The Minnesota Supreme Court ruled Monday that the Legislature’s voter ID ballot question will stay on the ballot as originally written after The League of Women Voters and Voter ID opponents filed a lawsuit in May claiming the question was misleading and should be struck from the ballot.
Court justices also denied Secretary of State Mark Ritchie’s titles for the Voter ID question and the proposed amendment that would ban same-sex marriage. The court ruled the Legislature has the authority of naming both amendments that will appear on the ballot this fall.
Justices ruled 4-2 in both rulings in favor of the Legislature. The state’s high court determined that the Voter ID question “is not so unreasonable and misleading” to require court intervention.

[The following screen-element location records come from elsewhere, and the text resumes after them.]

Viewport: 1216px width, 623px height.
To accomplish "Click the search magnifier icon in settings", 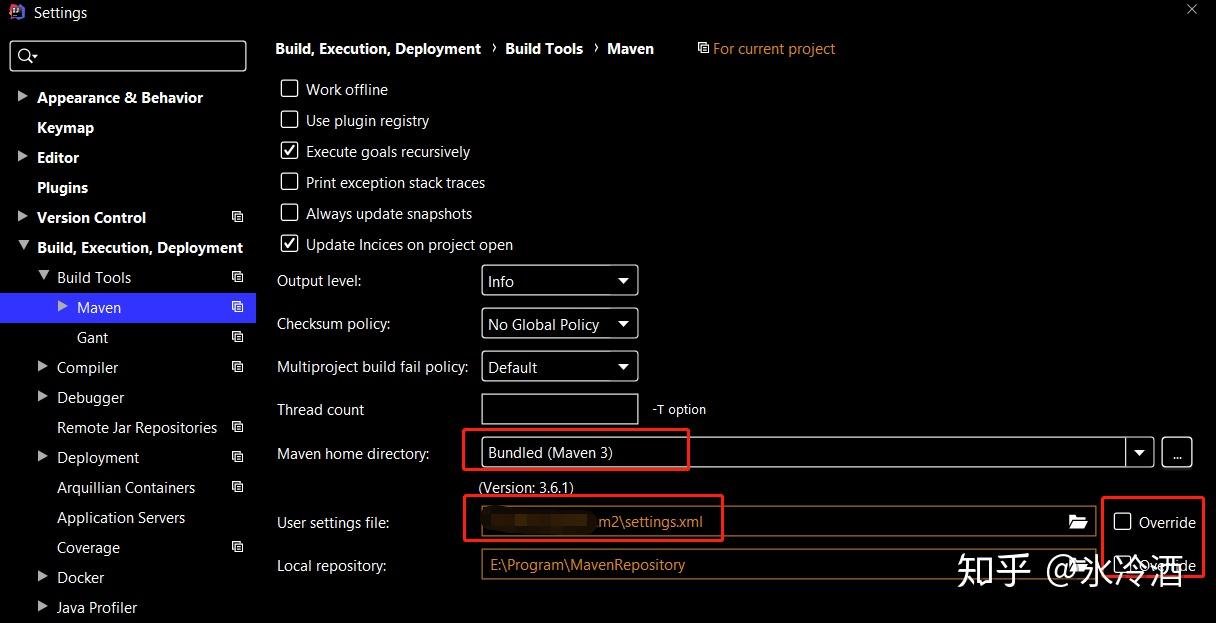I will coord(26,56).
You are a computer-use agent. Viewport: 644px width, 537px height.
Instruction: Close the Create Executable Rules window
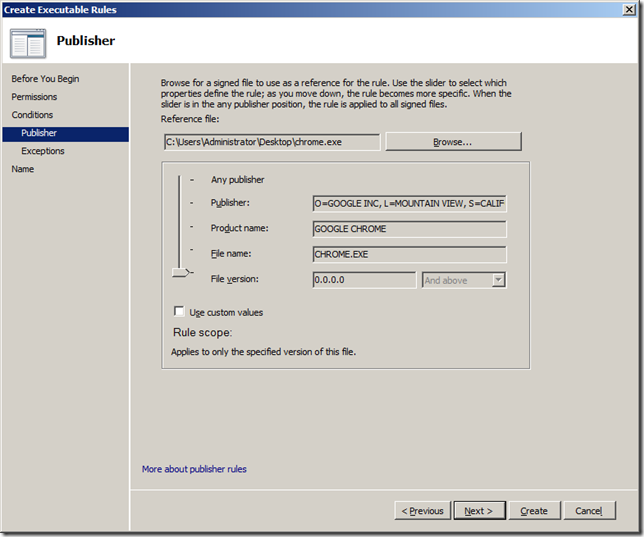pyautogui.click(x=628, y=9)

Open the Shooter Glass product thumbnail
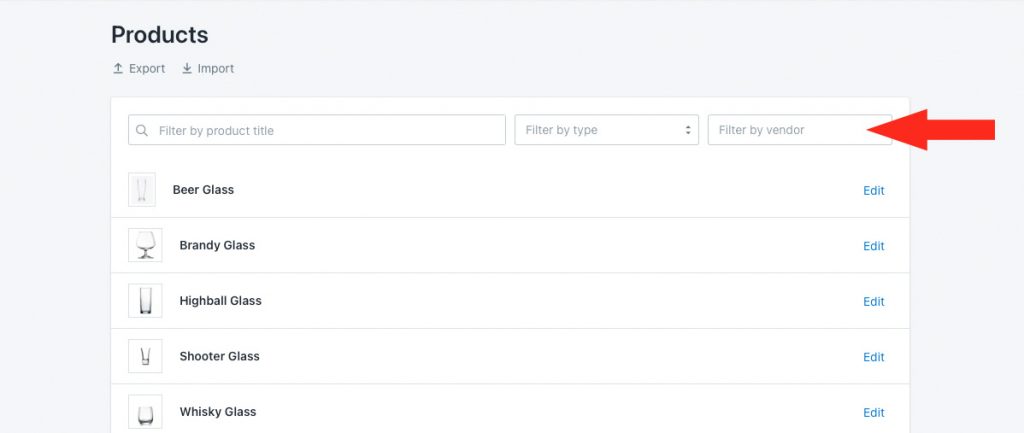point(145,356)
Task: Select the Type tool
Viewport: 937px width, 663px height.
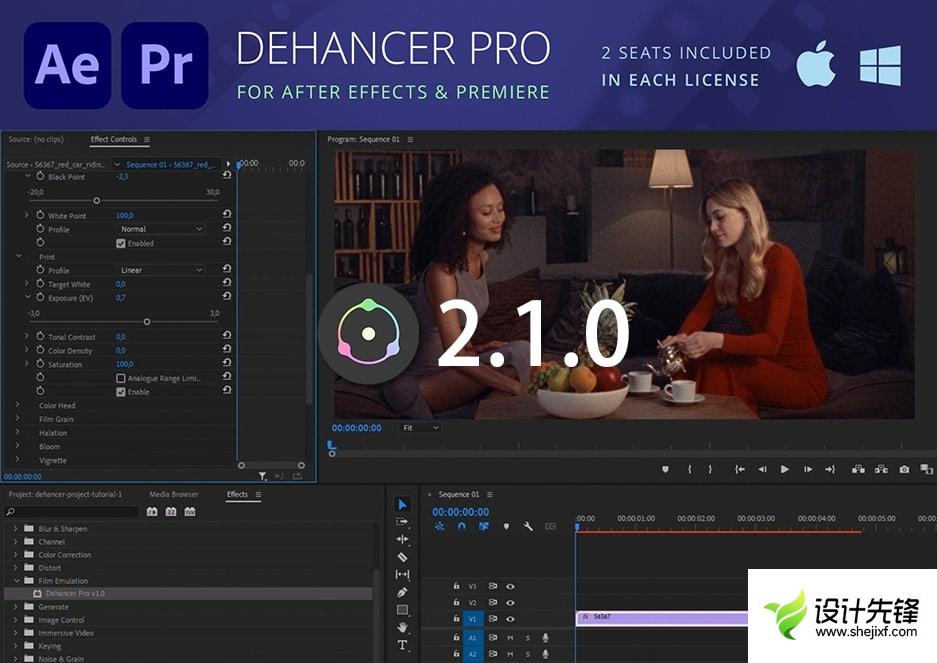Action: 402,645
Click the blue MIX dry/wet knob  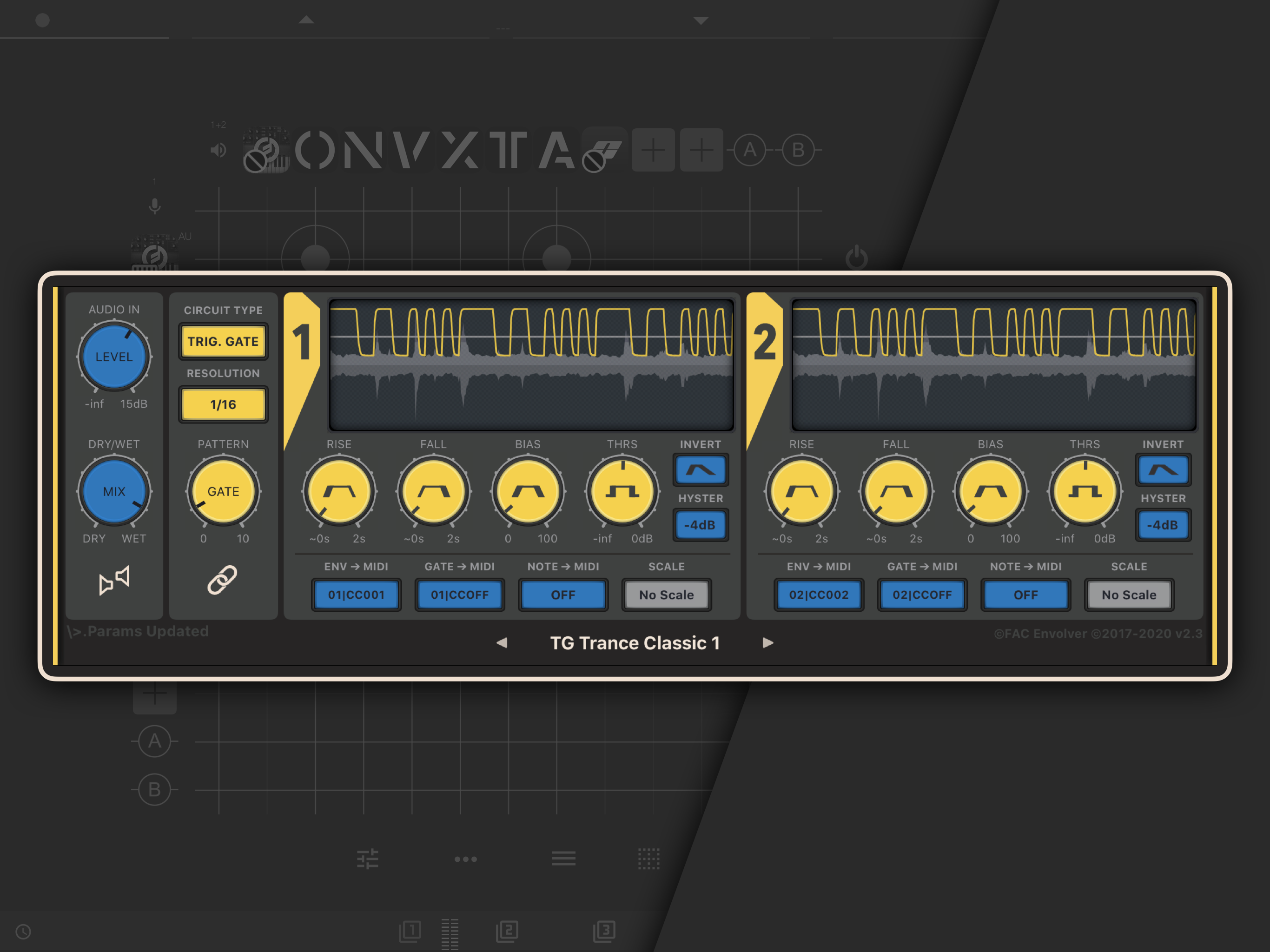114,491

Justices declared Secretary of State Mark Ritchie “exceeded his authority” when he provided new titles for both amendments.
The League of Women Voters and other voter ID opponents filed a lawsuit in May claiming the Voter ID question was misleading and should be struck from the ballot.
The proposed amendment would require valid government-issued photo identification to vote and would instate provisional balloting.
Provisional ballots are votes cast on Election Day that aren’t counted until voters make a second trip to election officials with the required ID.
During the July hearing, the main issues raised with the Legislature’s question were the lack of mention of provisional balloting and the discrepancy between “valid photo identification” and “valid government-issued photo identification.”